» **PASSAGE SHOWN**
################

On Thu, 19 Jun 2003 12:30:48 -0400
"Amy A." <[EMAIL PROTECTED]> wrote:

> > >   I did a little checking and found that my evolution could be crashing
> > > due to a galeon bug.   My problem seems to be related to bug 4071, but
> > > reading the bug report it does not say how to reslove this issue or list
> > > any action taken. If anyone can point me in the right direction, I would
> > > greatly apprecitate it!!!
> > >   Amy A.
> > >
> > >   [EMAIL PROTECTED] bin]# urpmi evolution
> > >   To satisfy dependencies, the following packages are going to be
> > > installed (23 MB):
> > >   evolution-1.4.0-1mdk.i586
> > >   gal2.0-1.99.7-2mdk.i586
> > >   gtkhtml3.0-3.0.5-2mdk.i586
> > >   libgtkhtml-3.0_2-3.0.5-2mdk.i586
> > >   Is this OK? (Y/n) y
> > >   installing
> >
> > [...]
> >
> > > [EMAIL PROTECTED] bin]# evolution
> > >  evolution: relocation error: evolution: undefined symbol:
> > >  ORBit_c_stub_invoke
> > > [EMAIL PROTECTED] bin]#
> >
> > You should not install cooker packages on a 9.1 install. You should run
> > full cooker, or run a stable release.
> > Instead of running "urpmi evolution" run "urpmi --auto-select" which
> > should upgrade everything to the latest in cooker (after you updated the
> > hdlists).
> >
> I will certainly give that a try, but one of the advantages of urpmi it that
> 
> it tells you the deps that will be needed.   I have not heard that I should 
> only run a 'full' cooker box and not be able to choose a specific rpm only.

################

» **SOURCE DATA**
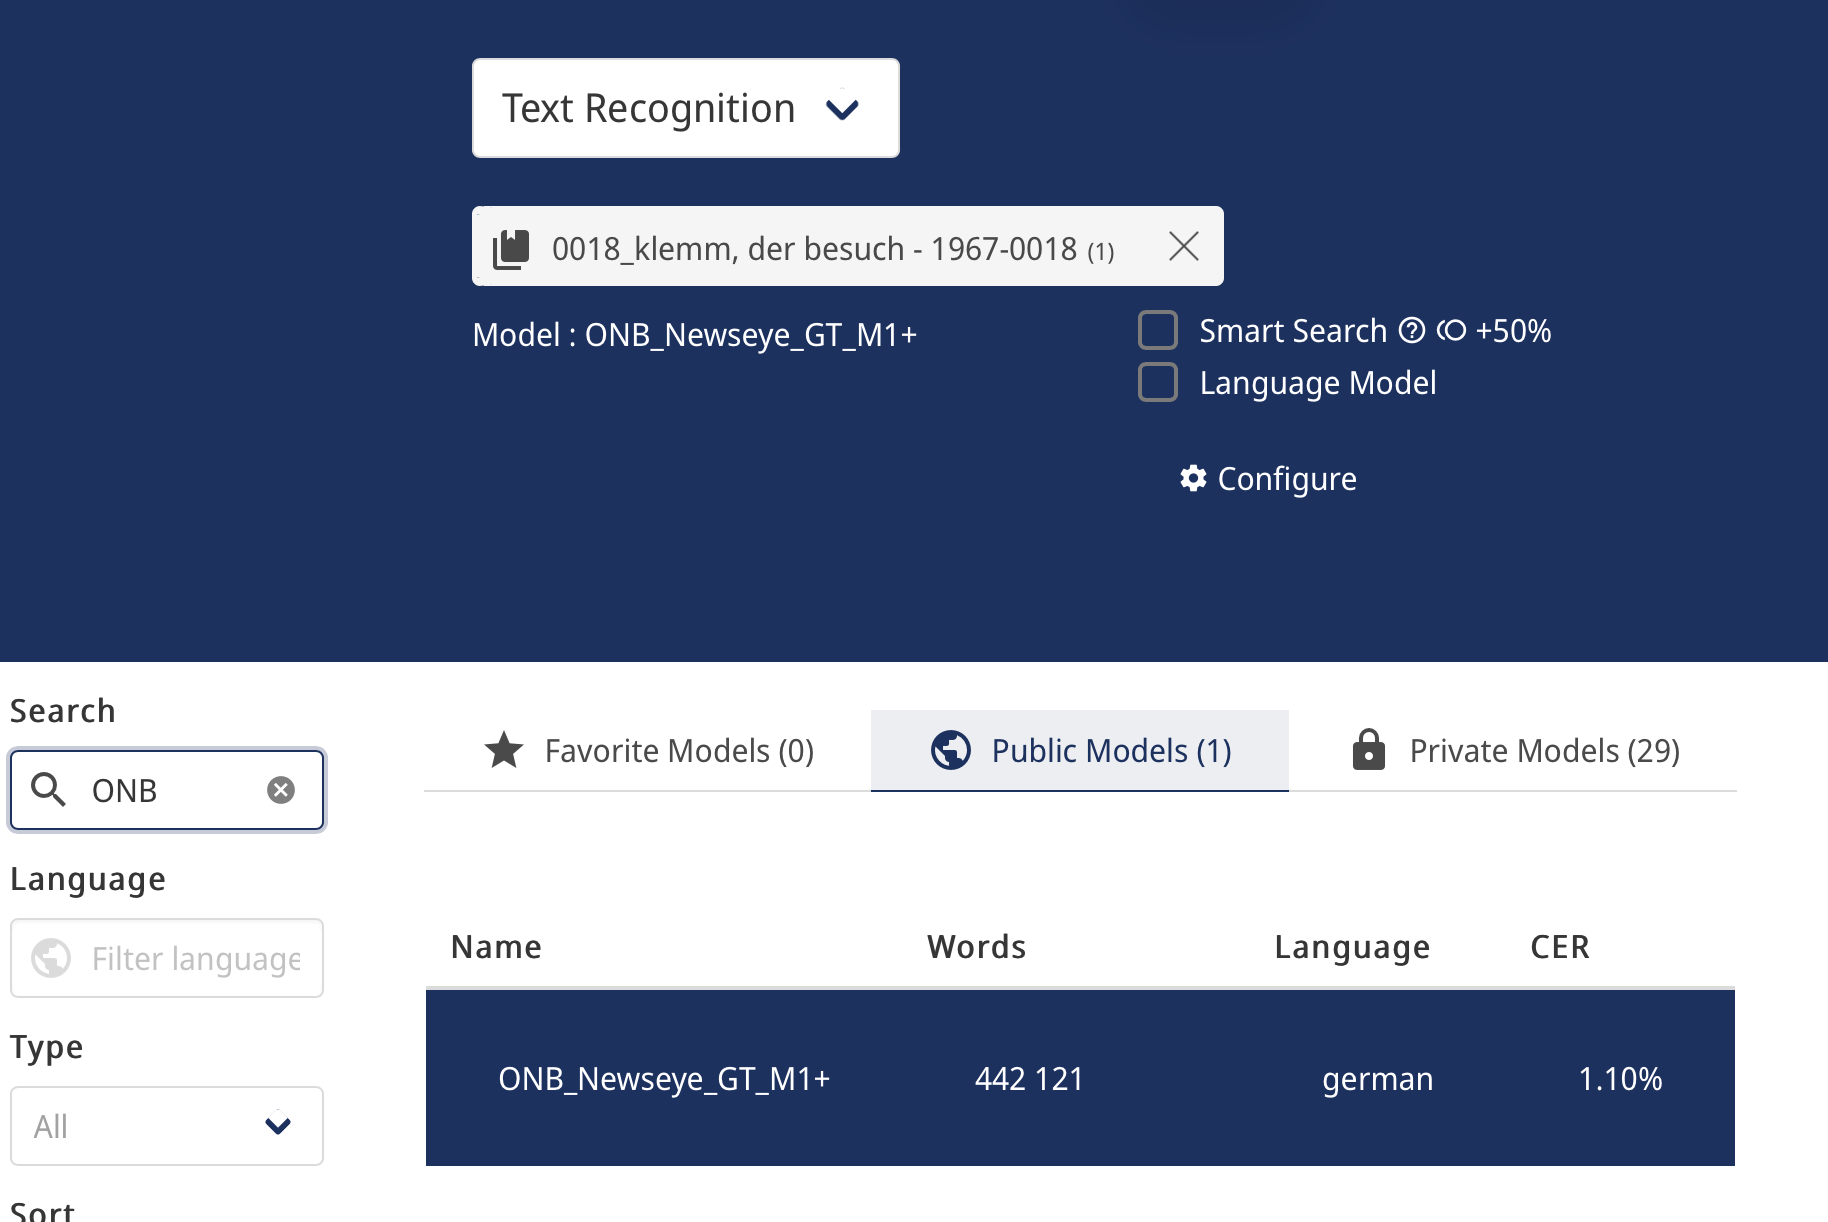Enable the Smart Search checkbox

pos(1158,330)
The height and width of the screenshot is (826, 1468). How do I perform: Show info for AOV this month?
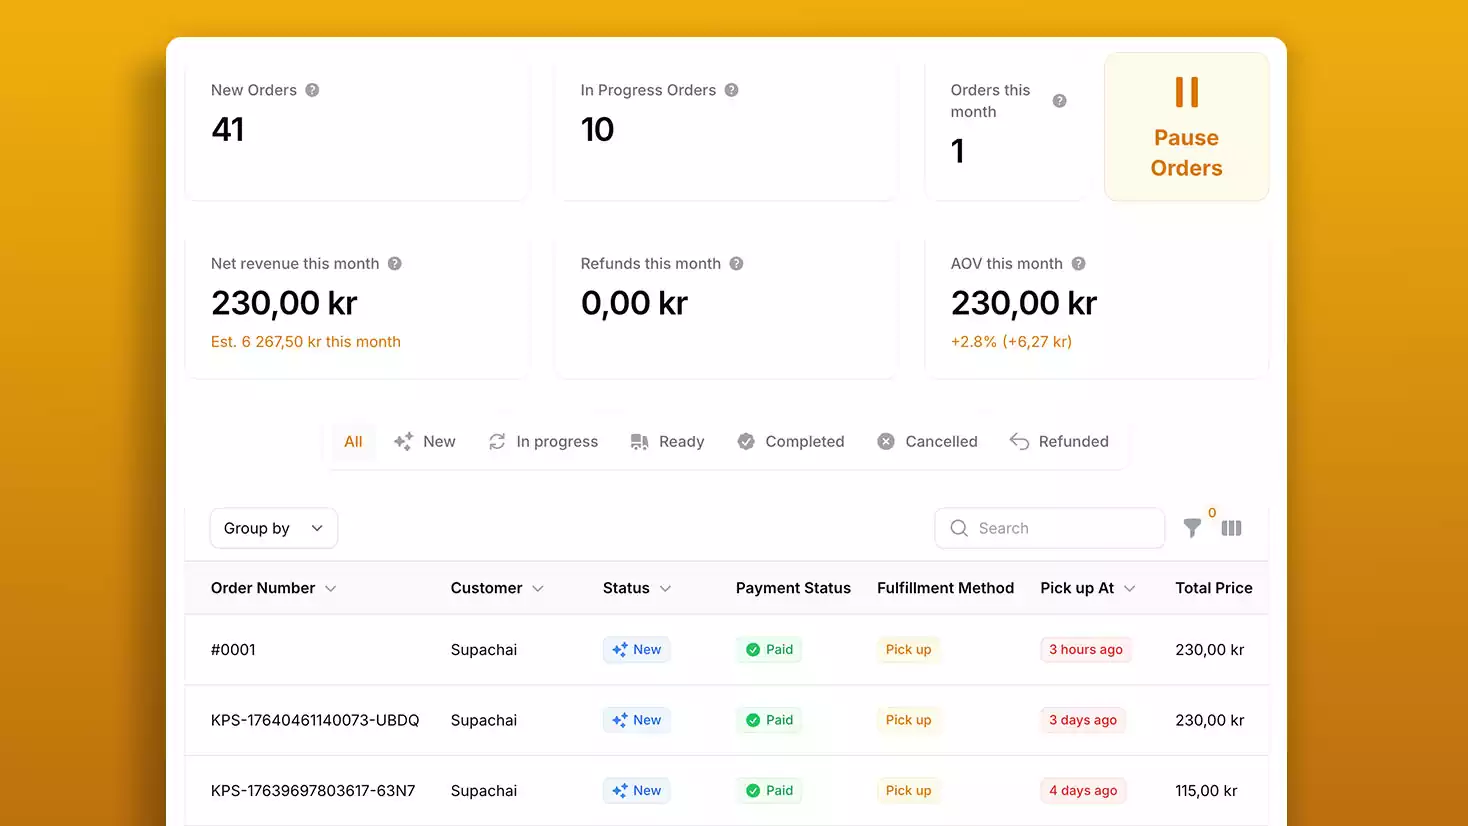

################

» **WHAT YOU WILL DO**
a) Answer these from the mailing list message:
(i) Which bug number does Amy say her problem seems related to?
(ii) How large is the set of packages urpmi says it will install?
(iii) What command does the reply recommend running instead of "urpmi evolution"?
b) Reproduce the part of the mailing list message starting at "On Thu, 19 Jun" and ending at "greatly apprecitate it!!!".
Answer from the mailing list message only. The data is not needed.

» **THE SOLUTIONS**
a)
(i) Bug 4071
(ii) 23 MB
(iii) "urpmi --auto-select"

b)
On Thu, 19 Jun 2003 12:30:48 -0400
"Amy A." <[EMAIL PROTECTED]> wrote:

> > >   I did a little checking and found that my evolution could be crashing
> > > due to a galeon bug.   My problem seems to be related to bug 4071, but
> > > reading the bug report it does not say how to reslove this issue or list
> > > any action taken. If anyone can point me in the right direction, I would
> > > greatly apprecitate it!!!